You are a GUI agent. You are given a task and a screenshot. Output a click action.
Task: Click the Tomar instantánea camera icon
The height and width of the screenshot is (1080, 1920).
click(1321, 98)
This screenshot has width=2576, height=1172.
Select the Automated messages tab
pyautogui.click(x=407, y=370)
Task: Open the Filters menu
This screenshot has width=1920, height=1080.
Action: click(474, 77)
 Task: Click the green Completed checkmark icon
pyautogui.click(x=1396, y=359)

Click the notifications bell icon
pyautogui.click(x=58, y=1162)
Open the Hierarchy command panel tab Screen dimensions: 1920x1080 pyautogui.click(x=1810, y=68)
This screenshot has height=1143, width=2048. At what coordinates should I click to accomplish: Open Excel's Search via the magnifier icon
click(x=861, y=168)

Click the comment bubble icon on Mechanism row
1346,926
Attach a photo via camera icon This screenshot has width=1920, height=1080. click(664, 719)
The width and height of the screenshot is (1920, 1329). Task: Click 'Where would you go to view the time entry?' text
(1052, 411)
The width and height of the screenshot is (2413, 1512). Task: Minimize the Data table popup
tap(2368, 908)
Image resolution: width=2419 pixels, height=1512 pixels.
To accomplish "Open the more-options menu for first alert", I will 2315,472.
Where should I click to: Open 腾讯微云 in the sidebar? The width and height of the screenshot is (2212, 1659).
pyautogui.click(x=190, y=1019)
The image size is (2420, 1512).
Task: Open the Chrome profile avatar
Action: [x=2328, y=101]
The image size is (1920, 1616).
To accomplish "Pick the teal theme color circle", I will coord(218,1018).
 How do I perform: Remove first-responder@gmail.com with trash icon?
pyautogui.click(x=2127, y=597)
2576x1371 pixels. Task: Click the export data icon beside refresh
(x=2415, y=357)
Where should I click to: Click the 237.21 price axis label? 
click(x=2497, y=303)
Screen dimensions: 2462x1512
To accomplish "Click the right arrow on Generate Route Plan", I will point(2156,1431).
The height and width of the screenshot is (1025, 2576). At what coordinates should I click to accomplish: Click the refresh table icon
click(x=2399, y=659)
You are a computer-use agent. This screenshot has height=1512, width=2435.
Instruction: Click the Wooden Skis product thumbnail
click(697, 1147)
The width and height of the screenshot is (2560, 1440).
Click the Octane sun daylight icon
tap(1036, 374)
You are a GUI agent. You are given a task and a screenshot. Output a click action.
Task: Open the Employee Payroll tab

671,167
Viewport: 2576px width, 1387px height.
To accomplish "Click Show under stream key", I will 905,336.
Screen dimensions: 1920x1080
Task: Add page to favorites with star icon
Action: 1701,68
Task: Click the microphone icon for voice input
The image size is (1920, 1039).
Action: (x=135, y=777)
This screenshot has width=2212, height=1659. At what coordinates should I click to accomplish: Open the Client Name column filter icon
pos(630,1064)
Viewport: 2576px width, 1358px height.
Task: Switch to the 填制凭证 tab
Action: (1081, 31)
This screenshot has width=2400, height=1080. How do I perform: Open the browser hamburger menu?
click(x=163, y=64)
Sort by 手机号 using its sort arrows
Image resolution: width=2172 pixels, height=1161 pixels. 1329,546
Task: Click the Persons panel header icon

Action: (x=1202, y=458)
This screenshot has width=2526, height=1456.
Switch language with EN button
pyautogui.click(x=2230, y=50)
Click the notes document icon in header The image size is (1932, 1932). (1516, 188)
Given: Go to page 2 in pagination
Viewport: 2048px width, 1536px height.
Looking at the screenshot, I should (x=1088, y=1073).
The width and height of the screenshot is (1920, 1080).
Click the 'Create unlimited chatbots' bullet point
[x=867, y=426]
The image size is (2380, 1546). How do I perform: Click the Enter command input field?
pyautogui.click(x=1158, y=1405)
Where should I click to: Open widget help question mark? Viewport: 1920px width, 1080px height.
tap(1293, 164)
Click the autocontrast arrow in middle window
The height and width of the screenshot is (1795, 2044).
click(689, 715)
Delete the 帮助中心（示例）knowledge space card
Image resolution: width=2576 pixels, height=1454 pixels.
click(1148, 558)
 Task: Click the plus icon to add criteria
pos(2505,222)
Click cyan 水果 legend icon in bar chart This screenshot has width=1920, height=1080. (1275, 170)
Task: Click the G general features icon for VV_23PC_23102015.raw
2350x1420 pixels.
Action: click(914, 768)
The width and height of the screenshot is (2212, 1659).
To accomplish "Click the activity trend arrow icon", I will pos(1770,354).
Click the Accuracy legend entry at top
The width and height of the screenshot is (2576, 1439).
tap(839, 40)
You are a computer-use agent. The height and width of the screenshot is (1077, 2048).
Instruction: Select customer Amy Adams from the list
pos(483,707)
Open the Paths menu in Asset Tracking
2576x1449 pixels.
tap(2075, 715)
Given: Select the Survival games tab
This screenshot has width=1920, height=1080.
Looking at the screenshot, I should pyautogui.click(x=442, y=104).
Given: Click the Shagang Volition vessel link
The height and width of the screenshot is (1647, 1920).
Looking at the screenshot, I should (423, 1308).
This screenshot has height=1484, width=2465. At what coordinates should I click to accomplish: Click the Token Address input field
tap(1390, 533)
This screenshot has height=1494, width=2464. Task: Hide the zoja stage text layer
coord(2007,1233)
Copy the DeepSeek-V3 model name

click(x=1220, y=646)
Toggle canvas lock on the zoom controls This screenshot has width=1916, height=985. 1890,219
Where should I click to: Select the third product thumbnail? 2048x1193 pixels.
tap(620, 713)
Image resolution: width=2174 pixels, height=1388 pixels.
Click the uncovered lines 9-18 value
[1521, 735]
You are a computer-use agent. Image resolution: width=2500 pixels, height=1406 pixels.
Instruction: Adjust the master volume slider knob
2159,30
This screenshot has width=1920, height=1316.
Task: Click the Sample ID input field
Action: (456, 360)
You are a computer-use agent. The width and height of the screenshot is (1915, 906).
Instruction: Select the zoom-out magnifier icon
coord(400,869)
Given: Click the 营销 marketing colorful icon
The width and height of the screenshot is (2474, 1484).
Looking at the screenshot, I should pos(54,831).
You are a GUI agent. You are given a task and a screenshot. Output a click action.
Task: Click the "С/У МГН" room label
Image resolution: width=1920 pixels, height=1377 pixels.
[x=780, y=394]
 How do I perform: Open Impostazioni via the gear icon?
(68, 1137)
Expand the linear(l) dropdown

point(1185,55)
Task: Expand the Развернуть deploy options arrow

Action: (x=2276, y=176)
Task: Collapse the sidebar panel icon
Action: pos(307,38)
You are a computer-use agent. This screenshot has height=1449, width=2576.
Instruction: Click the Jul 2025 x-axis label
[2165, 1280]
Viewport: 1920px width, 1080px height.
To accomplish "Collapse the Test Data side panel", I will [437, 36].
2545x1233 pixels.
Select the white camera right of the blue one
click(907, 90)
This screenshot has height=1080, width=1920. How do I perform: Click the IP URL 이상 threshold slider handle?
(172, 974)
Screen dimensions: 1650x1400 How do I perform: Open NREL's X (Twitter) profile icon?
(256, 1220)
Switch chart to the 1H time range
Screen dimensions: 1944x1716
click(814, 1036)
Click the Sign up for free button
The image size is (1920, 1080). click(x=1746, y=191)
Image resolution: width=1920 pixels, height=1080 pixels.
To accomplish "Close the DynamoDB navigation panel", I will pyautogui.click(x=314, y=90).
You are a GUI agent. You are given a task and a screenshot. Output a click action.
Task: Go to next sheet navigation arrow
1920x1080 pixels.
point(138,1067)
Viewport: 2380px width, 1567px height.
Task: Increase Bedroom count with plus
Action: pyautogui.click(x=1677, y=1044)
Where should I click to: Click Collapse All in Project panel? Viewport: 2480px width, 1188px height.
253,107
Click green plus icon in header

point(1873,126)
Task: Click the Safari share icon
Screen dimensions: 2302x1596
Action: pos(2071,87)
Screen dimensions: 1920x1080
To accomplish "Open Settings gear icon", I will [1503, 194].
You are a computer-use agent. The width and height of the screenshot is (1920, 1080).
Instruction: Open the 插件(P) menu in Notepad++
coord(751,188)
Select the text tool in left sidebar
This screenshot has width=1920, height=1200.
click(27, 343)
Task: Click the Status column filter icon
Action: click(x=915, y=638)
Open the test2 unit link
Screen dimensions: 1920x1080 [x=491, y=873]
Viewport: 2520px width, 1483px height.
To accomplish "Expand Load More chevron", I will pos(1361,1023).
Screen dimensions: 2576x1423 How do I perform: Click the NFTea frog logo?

* * * * * * *

Exercise requirements: Within the material above, output exactly the lines from the one with "This screenshot has width=2576, height=1172." through the one with "Attach a photo", end lines included, and nothing besides.

Response to the task:
This screenshot has width=2576, height=1172.
Select the Automated messages tab
pyautogui.click(x=407, y=370)
Task: Open the Filters menu
This screenshot has width=1920, height=1080.
Action: click(474, 77)
 Task: Click the green Completed checkmark icon
pyautogui.click(x=1396, y=359)

Click the notifications bell icon
pyautogui.click(x=58, y=1162)
Open the Hierarchy command panel tab Screen dimensions: 1920x1080 pyautogui.click(x=1810, y=68)
This screenshot has height=1143, width=2048. At what coordinates should I click to accomplish: Open Excel's Search via the magnifier icon
click(x=861, y=168)

Click the comment bubble icon on Mechanism row
1346,926
Attach a photo via camera icon This screenshot has width=1920, height=1080. click(664, 719)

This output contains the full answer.